Generally, I find that I am unable to read scientific papers. But, although I have no formal education in biology (except for a freshman class a few decades ago), I was able to read most of these papers. I find that very appropriate since the collection is a memorial to Stephen Jay Gould, who is well known for his extremely readable essays for non-scientists.
These papers were published by a scientific journal and are still much more technical than Gould's Natural History essays. I have found a phrase which I think shows the general technical level of these papers: "...the monophyly of the triploblasts, those bilaterians possessing true mesoderm." If you are comfortable with that, I think you will enjoy and learn from this collection.
At least that was my experience I did have to struggle with parts. For example, evolution at the level of species as opposed to individuals was difficult; a few examples would have helped a lot. (If it would help you to know more about my technical level, you can click on my name, above, or on "See all my reviews".)
Each paper expands on some aspect of Gould's writings, especially his technical writing. Fans of his essays will be familiar with contingency, exaptation, punctuated equilibrium, the neutral theory, and, probably, some other topics. But these papers go deeper. For, example, in reading the essays, I couldn't understand why there was controversy about punctuated equilibrium; the concept seemed too obvious. Not surprisingly, I now find that there was a lot more to the theory, enough for the controversy to make sense.

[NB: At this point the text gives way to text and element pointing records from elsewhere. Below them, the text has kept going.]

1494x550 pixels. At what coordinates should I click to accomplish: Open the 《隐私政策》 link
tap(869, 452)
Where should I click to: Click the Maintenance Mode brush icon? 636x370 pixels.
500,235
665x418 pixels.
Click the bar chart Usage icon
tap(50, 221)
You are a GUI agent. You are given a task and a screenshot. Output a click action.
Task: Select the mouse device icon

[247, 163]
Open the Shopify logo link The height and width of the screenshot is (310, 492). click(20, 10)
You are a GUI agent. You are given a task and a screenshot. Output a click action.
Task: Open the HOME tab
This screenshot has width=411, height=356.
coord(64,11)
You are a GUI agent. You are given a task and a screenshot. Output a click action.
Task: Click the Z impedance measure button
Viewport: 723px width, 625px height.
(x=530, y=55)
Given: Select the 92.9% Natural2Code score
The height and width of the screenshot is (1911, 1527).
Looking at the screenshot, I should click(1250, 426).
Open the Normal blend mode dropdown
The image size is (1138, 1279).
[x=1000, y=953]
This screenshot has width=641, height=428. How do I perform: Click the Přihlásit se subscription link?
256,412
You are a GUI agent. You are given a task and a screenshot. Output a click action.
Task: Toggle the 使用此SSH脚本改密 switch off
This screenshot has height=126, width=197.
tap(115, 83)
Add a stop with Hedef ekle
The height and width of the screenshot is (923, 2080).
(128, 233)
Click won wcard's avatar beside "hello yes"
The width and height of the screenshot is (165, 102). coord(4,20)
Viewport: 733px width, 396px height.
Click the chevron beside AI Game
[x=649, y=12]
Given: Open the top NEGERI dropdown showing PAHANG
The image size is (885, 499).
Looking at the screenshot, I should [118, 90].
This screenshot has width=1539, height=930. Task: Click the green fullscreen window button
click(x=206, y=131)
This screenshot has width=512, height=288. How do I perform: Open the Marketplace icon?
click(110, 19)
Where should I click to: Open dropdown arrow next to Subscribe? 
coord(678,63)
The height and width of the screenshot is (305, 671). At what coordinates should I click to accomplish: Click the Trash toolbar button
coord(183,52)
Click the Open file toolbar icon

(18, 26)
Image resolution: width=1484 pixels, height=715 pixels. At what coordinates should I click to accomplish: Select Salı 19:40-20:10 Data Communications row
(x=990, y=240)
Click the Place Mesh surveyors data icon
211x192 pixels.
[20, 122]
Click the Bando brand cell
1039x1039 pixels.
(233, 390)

The term "macroevolution" refers to changes that are more rapid than those Darwin wrote about. Besides the topics I mentioned above, developmental genes, mass extinctions, and variations in the timing of development promote rapid evolution. Most of what I've read about macroevolution has been about animals; to give a little bit of balance, there is a paper here about plants.
To sum up: if you're a nonscientist and have read several elementary and somewhat advanced books about evolution and you want to go one step further, this may well be the book you want. I certainly enjoyed it and will read it again.
[Original review 8 April 2006. Revised for clarity 6 June 2006.]